TheJacksonLaboratory / LIRICAL

LIkelihood Ratio Interpretation of Clinical AbnormaLities
https://thejacksonlaboratory.github.io/LIRICAL/stable
Other
24 stars 11 forks source link

Consider heuristic for genes with lots of benign variants #162

Closed pnrobinson closed 5 years ago

pnrobinson commented 5 years ago

Currently, we do not downweight genes that have say 10 benign and one called pathogenic variant. However, experience shows that often these cases result in false positive results. We can consider a heuristic that would downweight the score for the numerator by

(0.95)^n

where n is the number of benign variants. It would be nicer to frame this as a probability distribution.

pnrobinson commented 5 years ago

This is apparent in the example for HEREDITARY MYOPATHY WITH EARLY RESPIRATORY FAILURE, which has ten variants (TTN) including one with a pathogenicity score of 0.96 0.97. λdisease=1. λbackground=9.4235. P(G|D)=0.3731. P(G|¬D)=0.0007. log10(LR): 2.72.

pnrobinson commented 5 years ago

The problem is that although it makes sense to say that the P(G|D)=0.3731, because we found one variant, the P(G|¬D)=0.0007 is not a good way to calculate this probabilty with the background lambda of 9.4. This is prob related to the way we are calculating the background frequency (which is an overestimate)

pnrobinson commented 5 years ago

Let's try this heuristic: The background score ranged from 0 to 20.8 (for {\it MUC16}).

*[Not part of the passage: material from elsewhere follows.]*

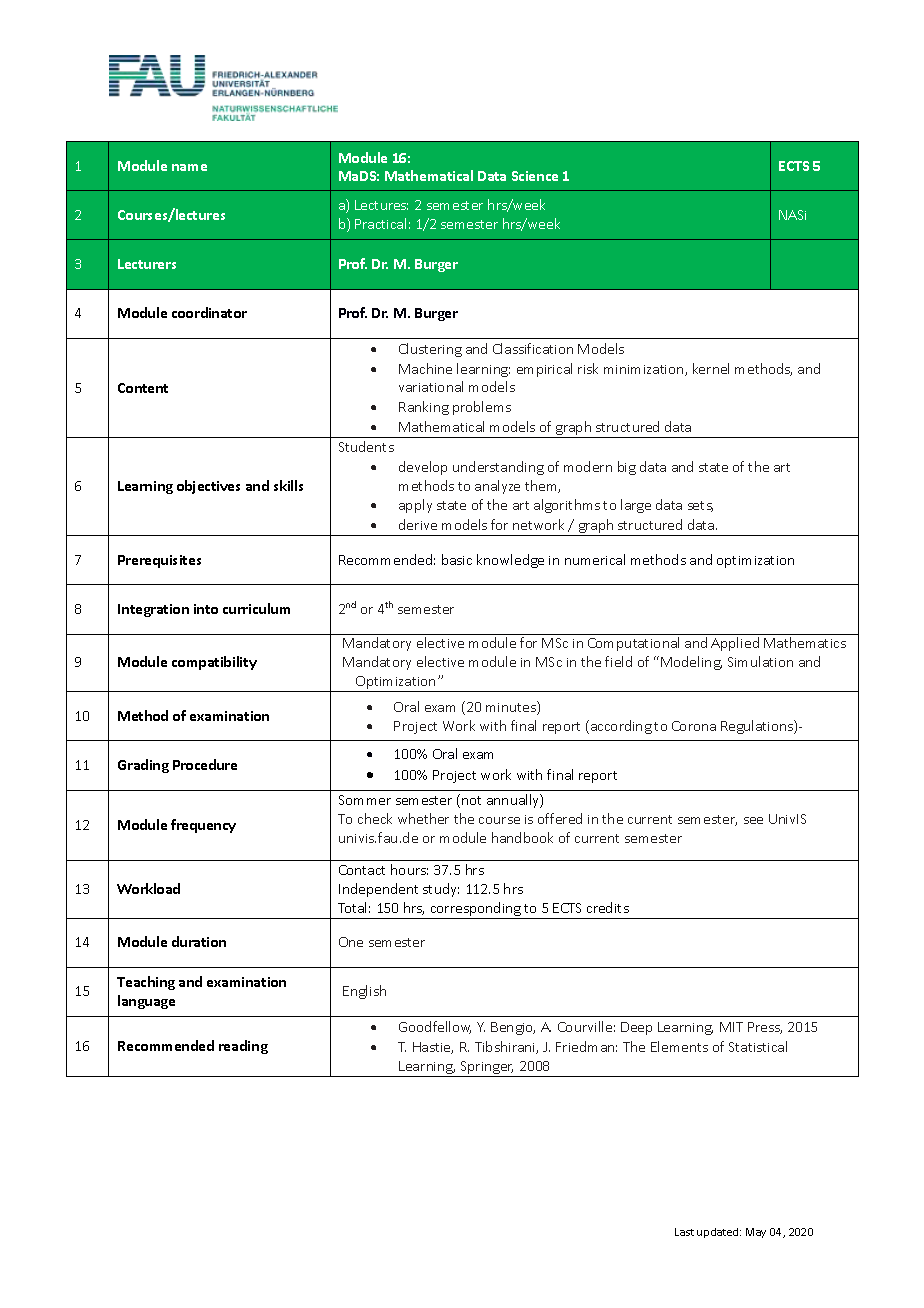  What do you see at coordinates (476, 909) in the screenshot?
I see `corresponding` at bounding box center [476, 909].
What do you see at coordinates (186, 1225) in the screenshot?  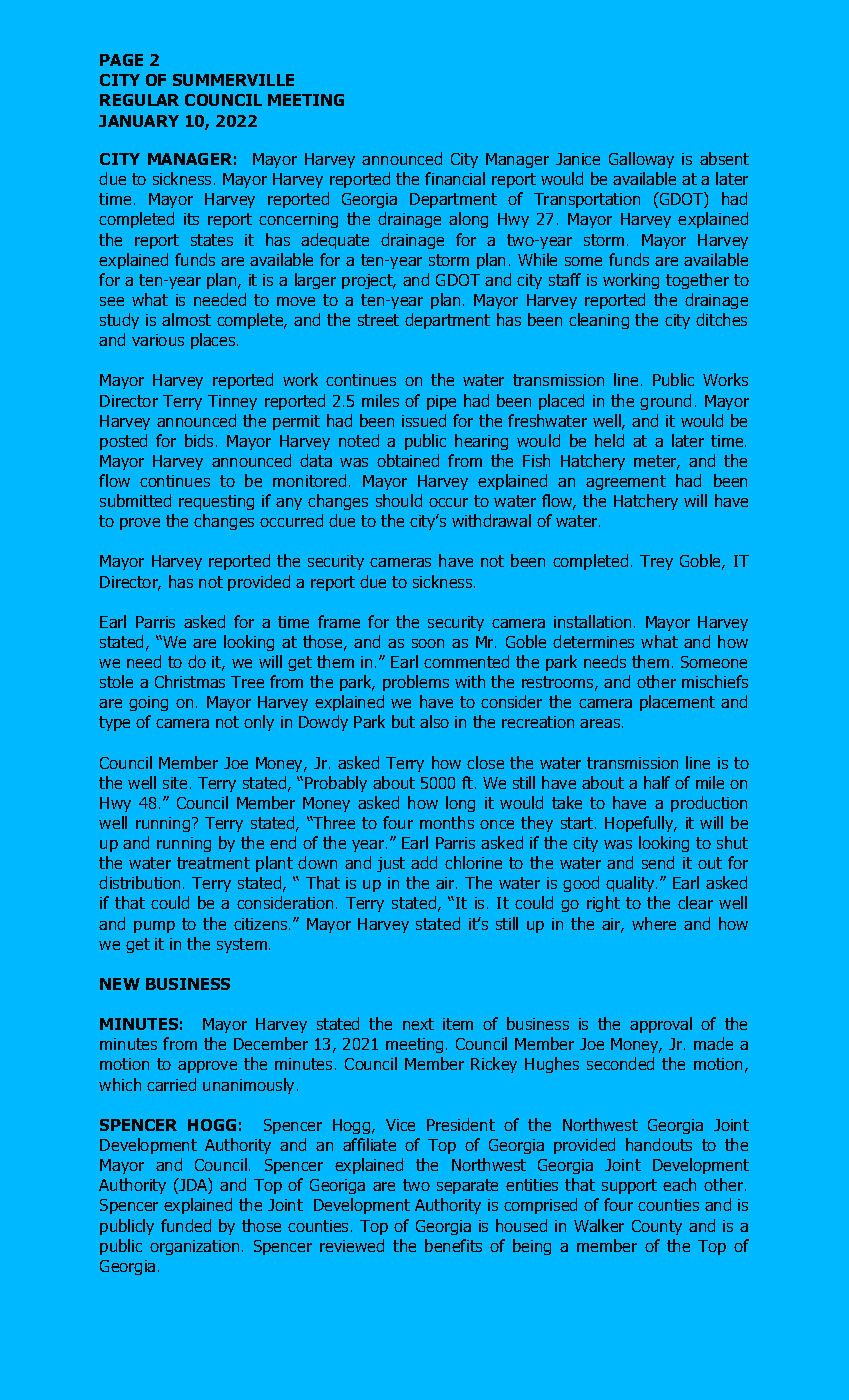 I see `funded` at bounding box center [186, 1225].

Numerous disease-associated genes displayed scores over 1.0, including for example {\it TTN} with a score of 9.4. According to our model, it is not surprising to observe a predicted pathogenic variant in a gene such as {\it TTN}, whether or not the gene is associated with the disease being investigated in any particular case. We can best achieve this by setting $\lambda^{\mathcal{B}}_g=\min(\lambda^{\mathcal{D}}_g,\lambda^{\mathcal{B}}_g)$ in cases where $\lambda^{\mathcal{B}}_g\geq 1$. For instance, if one predicted pathogenic variant is identified in {\it TTN}, this scheme would lead to a likelihood ratio of one -- the observation of the predicted pathogenic variant in this gene neither adds to nor detracts from the probability of the differential diagnosis (note that we treat known disease-associated variants differently, see below).

pnrobinson commented 5 years ago

I have implemented this and it takes care of the artefacts with TTN apparently. I think we can close this issue, but we need to assess this heuristic once we have all the phenopackets.